Kane, Homyak, and Bershadsky (2002) conducted qualitative interviews with 326 PACE and 303 WPP enrollees in two Wisconsin sites in 2000, finding PACE enrollees to be older and significantly more disabled with greater ADL and instrumental activity of daily living (IADL) dependencies and a higher rate of dementia than WPP enrollees. Given the differences in service arrangements between the two programs, PACE enrollees were significantly more likely to use adult day care and special transportation, but were less likely to receive nurse visits. The pattern of responses for unmet needs was comparable across PACE and WPP enrollees, resulting in no significant differences across the two programs. The use of advance directives was also similar (50 percent) for both groups and there were no significant differences in responses on beneficiary satisfaction items either. The lack of significant differences is perhaps not unexpected, given the limited sample sizes and the fact that the comparison group is a variation on PACE rather than a purely nonPACE alternative.10 The small geographic area included in this study as well as the lack of regression adjustment and baseline equivalence limits this study's findings.
b. Changes in Functional Status
Neither of the two studies that examined changes in functional status over time for PACE enrollees actually evaluated the impact of PACE on these measures. Mukamel, Temkin-Greener, and Clark (1998) looked at quality of care by comparing changes in functional status across 11 PACE programs from their inception to 1994. Over 50 percent of enrollees were found to remain at the same disability level 18 months after enrollment in PACE, and approximately 25 percent of enrollees improved or deteriorated (with a slightly greater percentage of enrollees improving than deteriorating). The analysis found that enrollees experienced significant changes in their ADLs shortly after admission, but, after the first six months of enrollment, the likelihood of either improvement or deterioration in functional status was very small. The authors found significant differences across PACE programs, however, with better outcomes observed among On Lok enrollees than at other sites, perhaps reflecting the improvements that come with program maturity. Further, the average disability level was found to be quite stable among the more mature PACE plans. This study lacked a nonPACE comparison group and had a limited followup of only 18 months for most sites included in the analysis. Although the study discussed differences in program characteristics that may have led to higher functional status in certain sites, these were somewhat speculative and not backed by methodologically sound analyses.

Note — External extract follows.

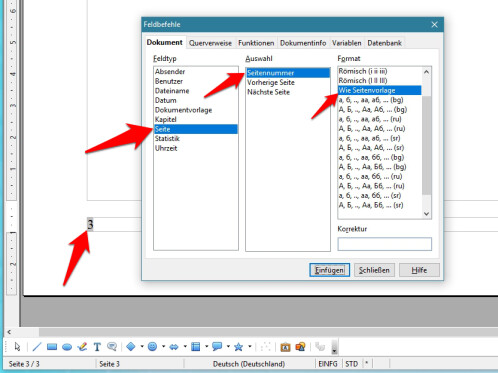The height and width of the screenshot is (373, 498).
Task: Choose the Callouts speech bubble tool
Action: [112, 347]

Using information from administrative databases, Temkin-Greener, Bajorska, and Mukamel (2008) also documented wide variation in functional status changes across 29 PACE sites, ranging from a decline of 0.4 ADL dependencies to an increase of 1.2 ADL dependencies per year. The authors found that greater use of hospital services was significantly associated with worse functional status outcomes and that sites providing greater day care and therapy services had fewer hospitalizations, but similar to Mukamel, Temkin-Greener, and Clark (1998), this analysis lacked a nonPACE comparison group. Further, the study was unable to rule out omitted variable bias in the estimated relationship between greater hospital use and deterioration in functional status.
c. Program Characteristics and Quality of Care
While none of the studies cited in this section provide evidence about the impact of PACE relative to alternative sources of care, they do provide important information about the variation in program implementation and outcomes among PACE sites.

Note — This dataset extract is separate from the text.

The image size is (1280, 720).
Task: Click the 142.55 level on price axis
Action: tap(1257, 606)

The performance of the interdisciplinary PACE team has been found to be positively correlated with improvement in beneficiary health. Mukamel et al. (2006) used administrative data from 26 PACE programs on new enrollees during 1998-2001, and survey data from 1,209 PACE team members to assess the relationship between team performance and risk-adjusted health outcomes up to 12 months after enrollment across PACE sites. Higher overall self-reported team performance, based on the average score across all team members on survey responses recorded on a five-point Likert scale, was found to be a good predictor of improvement in risk-adjusted health outcomes such as functional status and urinary incontinence. For example, the measure was significantly associated with fewer ADL limitations at three and 12 months after enrollment. Mukamel et al. (2007) used information from a survey on team performance, conducted site visits to interview key staff at program sites, and looked at administrative data on new enrollees in PACE during 1997-2001 to study the relationship between program characteristics including team performance, and health outcomes up to 12 months after enrollment. The authors concluded that program characteristics mattered; for example, PACE enrollees in sites with a full-time medical director and in sites where the medical director was a trained geriatrician were more likely to experience better functional status outcomes, as were enrollees in larger and more mature sites as well as in sites in which the ethnic mix of PACE nonprofessional staff more closely matched that of the enrollees. The site-specific attributes that were correlated with better self-assessed health status included the total number of staff per 100 enrollees, more diverse staff, and program maturity. Both these studies utilized a similar enrollee sample, used a similar methodology, and thus shared similar limitations, including the lack of a nonPACE comparison group and only a limited 12-month followup of outcomes.
d. Mortality
Only one study included in this review used mortality as its primary outcome, although mortality or mortality risk were used as secondary outcomes in seven other studies. The single study using mortality as a primary outcome compared mortality risk and survival between PACE participants, waiver program participants, and NH entrants (Wieland et al. 2010). Five studies included survival or mortality rates in their findings (Chatterji et al. 1998; Kane et al. 2006b; Mancuso, Yamashiro, and Felver 2005; Mukamel, Temkin-Greener, and Clark 1998; Mukamel et al. 2006). Because a primary aim of PACE is to limit institutionalization, two studies discussed mortality rates in conjunction with location of death (Weaver et al. 2008; Wieland et al. 2000).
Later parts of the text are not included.